Finalmente, aquella tarde remota Ignacio Ramírez pudo leer su trabajo (cuyo título completo era: “No hay Dios. Los seres de la naturaleza se sostienen por sí mismos”) y tras entablar una democrática polémica con los lateranenses fue aceptado en la Academia “con entusiasmo y cariño” (Prieto). La Academia también significó un ejercicio de pluralismo, inteligencia y libertad de ideas, pues congregó lo mismo a jóvenes y viejos, a liberales y conservadores, a próceres y mendigos, a sabios y dependientes de oficina… No existía mordaza, ningún tema estaba vedado. La Academia de Letrán funcionó entre 1836 y 1846. Sus miembros –Payno, Prieto, Ramírez, Carpio, Rodríguez Galván, José Joaquín Pesado, Fernando Calderón…– fincaron una tradición literaria y editorial que llega hasta nuestros días.

Alumbrados por la llama blanca del alcohol, con el grato cosquilleo que anuncia la ebriedad, salimos del Tlaque. Es el principio de la noche. Infatigables, mi amigo y yo aún tenemos estómago, cabeza y corazón para trasegarnos un par de caballitos más. ¡Bendito vicio! A mi mente viene nuestro próximo destino: “Iremos a La Faena”, le anuncio a mi compañero de trashumancia cantinera. Antes de alejarnos, le señalo a mi amigo el vestigio de una vieja fachada, cercenada, detrás de la marquesina azul que anuncia al Tlaque. Se trata de los restos de una casona que le perteneció a Matías Romero, el eterno secretario de Hacienda que se enriqueció durante los gobiernos de sus paisanos, los presidentes Benito Juárez y Porfirio Díaz.

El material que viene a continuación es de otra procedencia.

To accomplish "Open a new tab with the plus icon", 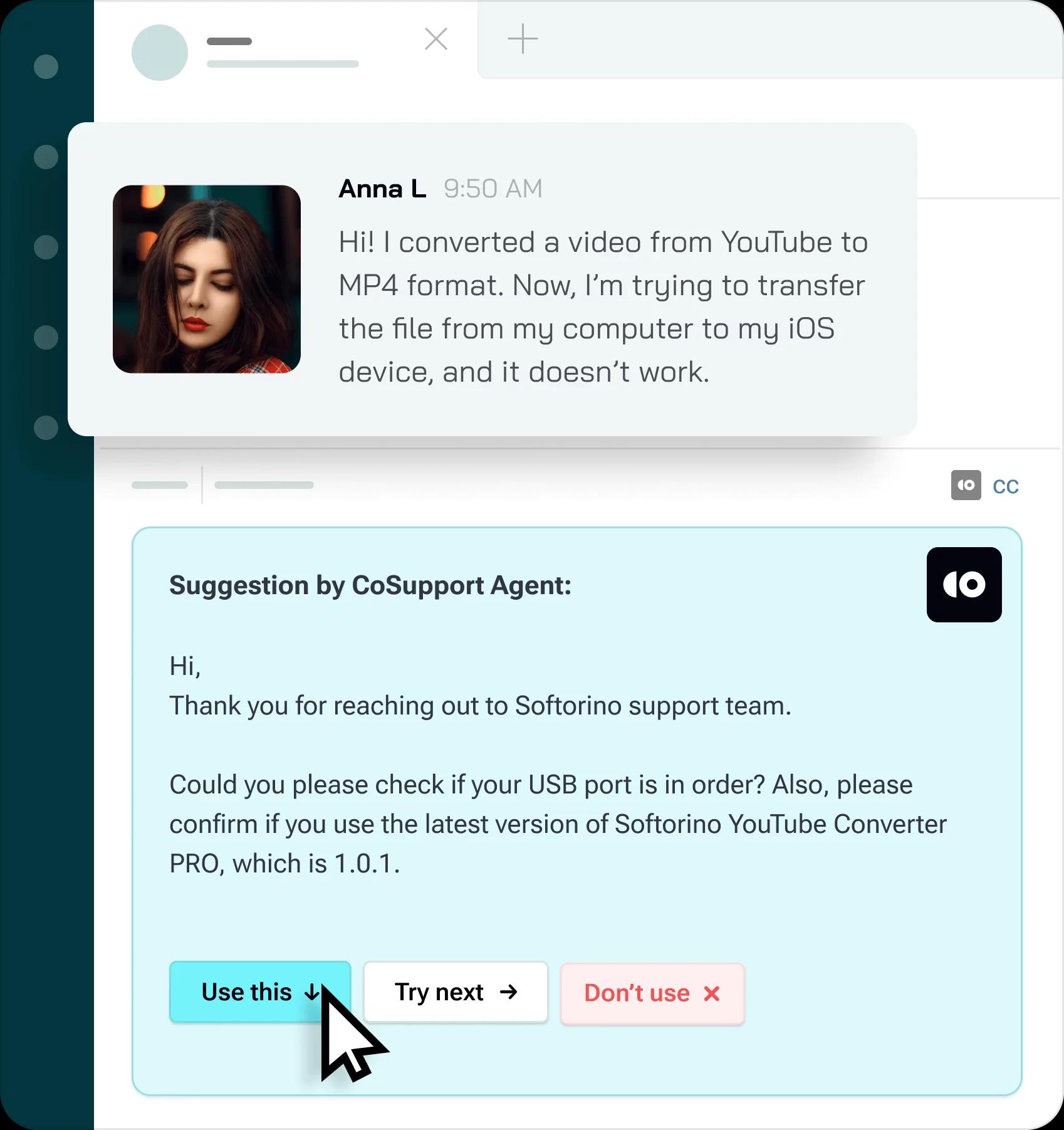I will 523,39.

Gracias a la Ley de Nacionalización de los Bienes Eclesiásticos, producto de las llamadas Leyes de Reforma, Matías Romero –y otros tantos ricos como los Beistegui, los Iturbe, los Limantour, los Mier…– pudo hacerse de parte de los terrenos en donde estuvo el antiguo Colegio de San Juan de Letrán.

Pues bien, marchamos hacia el oriente, para encontrarnos con nuestra siguiente parada. Así llegamos al cruce de Independencia y Eje Central (antes San Juan de Letrán). Mientras esperamos a que el semáforo detenga al enardecido torrente de autos que corre por el eje y nos permita atravezar, le cuento a mi amigo que en este cruce existieron tres rutilantes tugurios de prestigio. En las esquinas oriente del Eje, estuvieron las cantinas Salón Tranvías y La Independencia, cuya marquesina evocaba, con gracejo, la manida frase de Hamlet: to beer or not to beer, that is the question; y en la esquina poniente, donde antiguamente estuvo la Compañía Telegráfica Mexicana, sobre los terrenos del extinto Convento de Santa Brígida, existió el cabaret El Social, en los bajos del actual edificio Miguel E. Abed, estridente lupanar en el que se bailaba de cachetito.

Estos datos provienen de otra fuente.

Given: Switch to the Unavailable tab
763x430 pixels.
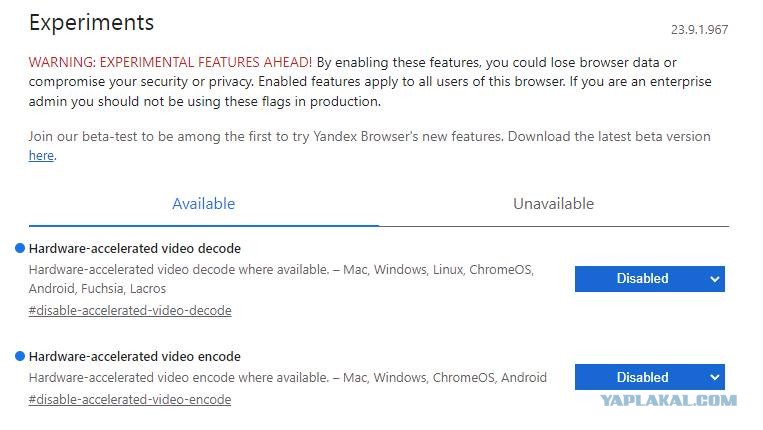Looking at the screenshot, I should 554,204.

El edificio que albergó al Salón Tranvías, vecino del antiguo Hotel New Porter’s (luego Hotel Cosmos, construido en 1908 por el arquitecto Manuel Cortina, actual sede alterna de la Friki plaza), aún existe, mientras que el que alojó a la cantina La Independencia fue demolido tras el sismo de 1985. En su lugar fue construida una horrenda mole que ahora hospeda a una tienda departamental. Afuera de ese mastodonte de concreto se halla una de las obras públicas más simplonas de México (¡que ya es mucho decir!). Me refiero al primer paso peatonal a desnivel que cruza por debajo de la estrecha calle 16 de Septiembre.